五輪の起源は古代ギリシャのオリンピアで行われたスポーツの祭典で、古代オリンピックと呼ばれる。約1500年の時を経て復活させたのがフランスのクーベルタン男爵。スポーツを通じた平和の実現を掲げて近代五輪を提唱し、1896年にアテネで第1回夏季五輪が開かれた。

しかし日本オリンピック委員会(JOC)の資料によると、第2回の1900年パリ五輪は同じ年に万国博覧会が開かれたことで大会運営上、大混乱に陥ったとされている。

女子に門戸が初めて開かれ、テニスやゴルフに22選手が参加したのは画期的だった。それでも水泳はセーヌ川で下流に向かって競技が行われたため常識外れの好タイムが続出し、円盤投げでは観衆の中に投げ込むハプニングも起きたという。
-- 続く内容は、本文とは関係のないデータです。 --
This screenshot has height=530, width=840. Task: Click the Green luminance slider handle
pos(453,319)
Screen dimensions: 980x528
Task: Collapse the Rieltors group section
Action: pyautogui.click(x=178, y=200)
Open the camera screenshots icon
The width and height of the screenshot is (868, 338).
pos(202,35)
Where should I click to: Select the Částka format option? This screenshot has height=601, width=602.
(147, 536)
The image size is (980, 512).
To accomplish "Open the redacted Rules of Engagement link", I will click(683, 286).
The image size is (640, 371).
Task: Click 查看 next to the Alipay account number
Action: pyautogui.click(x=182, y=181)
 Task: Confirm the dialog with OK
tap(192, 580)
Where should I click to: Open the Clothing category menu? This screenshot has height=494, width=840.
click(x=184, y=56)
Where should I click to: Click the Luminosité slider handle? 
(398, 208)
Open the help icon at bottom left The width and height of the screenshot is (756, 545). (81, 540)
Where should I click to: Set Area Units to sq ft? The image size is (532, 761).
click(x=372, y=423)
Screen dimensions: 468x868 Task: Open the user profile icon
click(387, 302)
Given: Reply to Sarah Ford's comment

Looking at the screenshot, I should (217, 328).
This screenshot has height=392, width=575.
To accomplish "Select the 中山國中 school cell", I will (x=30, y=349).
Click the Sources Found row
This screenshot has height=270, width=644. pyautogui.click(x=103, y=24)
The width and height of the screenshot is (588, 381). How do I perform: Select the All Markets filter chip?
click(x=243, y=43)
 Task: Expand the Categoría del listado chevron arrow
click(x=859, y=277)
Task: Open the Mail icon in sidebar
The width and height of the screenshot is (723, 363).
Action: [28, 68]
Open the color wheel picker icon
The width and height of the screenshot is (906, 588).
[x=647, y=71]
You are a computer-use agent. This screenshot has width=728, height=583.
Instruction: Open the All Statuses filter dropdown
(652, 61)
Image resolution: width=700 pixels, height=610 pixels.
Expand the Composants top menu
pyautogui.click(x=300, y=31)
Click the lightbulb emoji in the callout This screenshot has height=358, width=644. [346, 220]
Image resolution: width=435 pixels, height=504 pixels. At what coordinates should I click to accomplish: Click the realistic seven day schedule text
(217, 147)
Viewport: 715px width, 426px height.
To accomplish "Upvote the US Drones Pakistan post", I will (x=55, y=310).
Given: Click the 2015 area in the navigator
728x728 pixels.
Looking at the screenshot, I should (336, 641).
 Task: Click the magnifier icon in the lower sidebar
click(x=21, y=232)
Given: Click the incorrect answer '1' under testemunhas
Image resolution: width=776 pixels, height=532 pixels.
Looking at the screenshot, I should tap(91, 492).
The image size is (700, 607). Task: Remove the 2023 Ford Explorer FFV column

3位以内の入賞者へのメダルが贈られたのは大会運営にクーベルタン男爵が実際に関わった陸上競技だけだったといわれている。しかもメダル製作は間に合わず、選手に届いたのは2年後だったそうだ。

次は2060年五輪?

五輪の「40年周期説」は2020年でも誰も予想できない形で直撃したが、次の大きなトラブルは2060年か―。五輪憲章では古代オリンピックの慣例を継承して「オリンピアード」と呼ばれる4年周期の最初の年に開催すると五輪憲章で定められているが、何とも不思議な巡り合わせである。